EXTRAIT CHOISI:
>>>

En France, la pratique de l’évaluation d’impact des politiques publiques est encore modestement développée en comparaison d’autres pays (Bono et al.). Elle est toutefois en plein essor, avec l’ouverture de l’accès aux données, le rapprochement entre administration et chercheurs, et la mise en place de plusieurs comités d’évaluation (CICE, loi Pacte, fiscalité du capital).

Des règles européennes mises en place depuis 2014 permettent une approche plus systématique de l’évaluation de ce que l’on appelle les « aides d’État »[1]. En effet, ces règles imposent l’évaluation des aides publiques aux entreprises dont le montant est substantiel.

En octobre 2020, les autorités françaises ont remis à la Commission européenne et publié sur le site de la Direction générale des entreprises (DGE), le rapport final de l’évaluation du régime cadre des aides d’État à la recherche, au développement et à l’innovation (RDI), qui inclut la majorité des aides directes françaises à la RDI. Portant sur plus d’1,5 milliard d’euros d’aide annuelle et plus d’une vingtaine de dispositifs, ce travail d’un type nouveau constitue une première par la diversité des dispositifs évalués, le travail de coordination réalisé entre les différentes administrations concernées et le nombre d’équipes d’évaluateurs mobilisées.

Un plan d’évaluation des dispositifs d’aide à la RDI imposé par la réglementation européenne

Avant d’octroyer une aide à une entreprise, un État membre doit la notifier à la Commission afin qu’elle puisse juger de sa compatibilité avec le marché intérieur : l’aide ne doit pas fausser la concurrence entre entreprises ni affecter les échanges entre les États membres. Comme cette procédure peut s’avérer très lourde, la réglementation européenne prévoit d’exempter de notification certaines catégories d’aides économiquement justifiées telles que les aides à la RDI. Depuis 2014, avec la mise en place du nouveau Régime général d’exemption par catégories, les aides exemptées de notification dont le montant dépasse 150 millions d’euros par an doivent faire l’objet d’une évaluation d’impact, afin de s’assurer a posteriori de leur bien-fondé.

<<<

DONNÉES ENREGISTRÉES:
>>>

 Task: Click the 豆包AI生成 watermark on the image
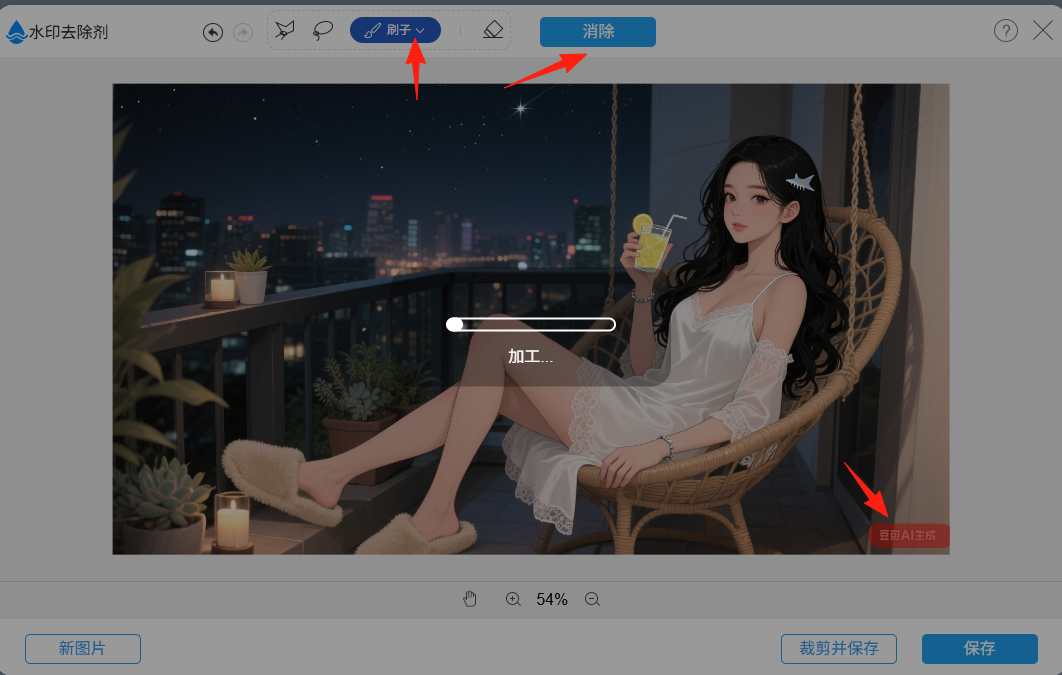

<<<

CONSIGNES:
A. Répondez à ces questions sur le texte sur l'évaluation des aides d'État, une réponse par ligne, marquée comme la question :
(i) Comment la pratique de l'évaluation d'impact des politiques publiques en France est-elle qualifiée par rapport à d'autres pays ?
(ii) Sur quel montant d'aide annuelle porte le rapport final remis en octobre 2020 ?
(iii) Au-delà de quel montant annuel une aide exemptée de notification doit-elle faire l'objet d'une évaluation d'impact depuis 2014 ?
B. Prolongez, s'il vous plaît, le texte sur l'évaluation des aides d'État à partir de sa dernière phrase.

RÉPONSES DANS L'ORDRE:
A.
(i) Elle est encore modestement développée.
(ii) Plus d'1,5 milliard d'euros d'aide annuelle.
(iii) 150 millions d'euros par an.

B.
Fin 2014, les autorités françaises ont notifié à la Commission un régime cadre relatif aux aides à la RDI, qui exempte de notification près d’une vingtaine de dispositifs d’aide mis en œuvre par l’État ou les collectivités territoriales. Ce régime concerne plus de 8 000 bénéficiaires par an, pour un montant annuel total d’environ 1,5 milliard d’euros. En même temps qu’elles notifiaient le régime, les autorités françaises se sont donc aussi engagées à réaliser, d’ici 2020, un plan d’évaluation dont le rapport vient d’être remis à la Commission.

La Commission fixe les bonnes pratiques en matière de méthodologie et de processus d’évaluation

La Commission européenne a établi un ensemble de bonnes pratiques dans la réalisation des plans d’évaluation. En particulier, elle insiste sur l’aspect quantitatif des évaluations et demande de privilégier des méthodes permettant de comparer l’évolution d’entreprises bénéficiant du dispositif évalué à celle d’entreprises similaires n’en ayant pas bénéficié (différence-de-différences). Par ailleurs, elle demande de garantir l’indépendance et l’expertise des évaluateurs, de faciliter la participation à l’exercice de toutes les parties prenantes et de s’assurer de l’emploi des meilleures sources de données possibles.

Fin 2018, en conformité avec les recommandations de la Commission, le plan d’évaluation a été lancé sous l’égide d’un Comité de pilotage (Copil) présidé par Jean-Michel Charpin. Ce dernier avait en outre pour rôle de certifier les résultats de l’évaluation. La DGE s’en est vu confier le secrétariat général. Constitué de représentants d’administrations de l’État, de l’Insee et des opérateurs en charge des mesures couvertes par le régime, ainsi que d’experts académiques, le Copil était chargé de la définition du cahier des charges des évaluations à mener, de la sélection des évaluateurs et du suivi des travaux.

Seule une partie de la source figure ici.